Nature morte

The twenty-one works by Paul Cézanne on display in an exhibit entitled “The World is an Apple” are a coup for the Art Gallery of Hamilton (AGH) which is celebrating its centenary. The still lifes by one of my favourite nineteenth-century French artists feature pears, ginger pots, flowers and skulls in addition to the aforementioned apples. Cézanne’s work is noted for the angles he uses. In one painting it appears as if he moved his easel several times to render the tableau with no regard for the wonky perspective that results. 

Unlike Vincent Van Gogh who described his paintings in detail, we know very little about Cézanne’s methodology. Did he set out fruit and pots on a table and complete the work while the fruit was still fresh, or did he replace items he ate for lunch or went punky? As for his skulls, painted in his later years, they give new meaning to the word haunted. 

This exhibit is particularly noteworthy because it brings together works from a number of public and private collections in North America and Europe. Former AGH director of curatorial affairs Benedict Leca organized the exhibit in collaboration with the prestigious Barnes Foundation in Philadelphia.

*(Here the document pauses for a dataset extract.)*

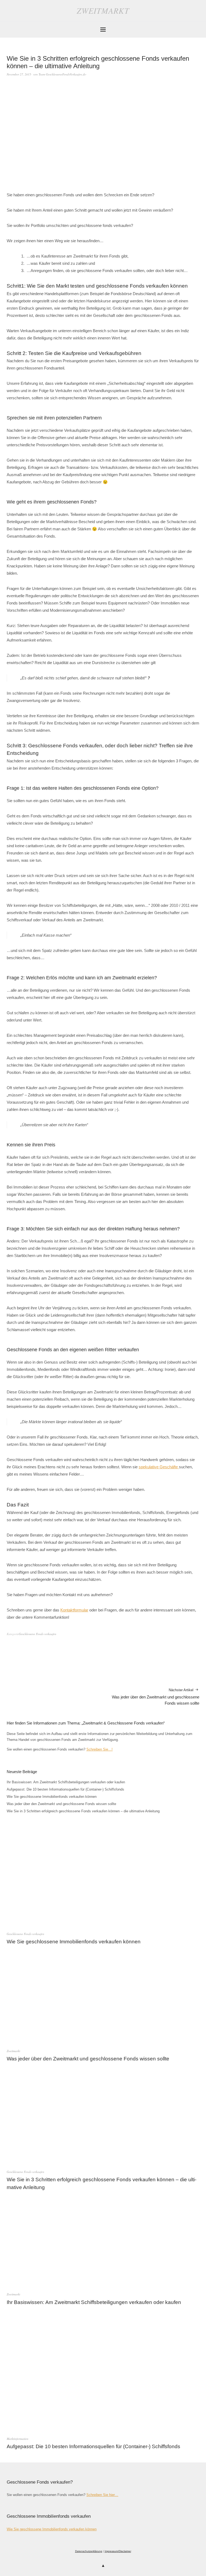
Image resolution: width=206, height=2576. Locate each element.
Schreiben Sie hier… (102, 2495)
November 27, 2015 (19, 74)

Leca, who came to the AGH from the Cincinnati Art Museum two years ago, is on the move again, this time to become director of the Redwood Library and Anthenaeum in Newport, Rhode Island, after being passed over for the role of president and CEO of the AGH. Leca’s fruitful labours, however, remain on view until February 8, 2015.

My daughter, Dr. Alison J. McQueen, a professor of art history at McMaster University, will deliver a public lecture about Cézanne at 7:30 p.m. on Monday January 19, 2015 as part of her Friends of Art History series. The exact location of the talk on the McMaster campus in Hamilton will be announced closer to the date.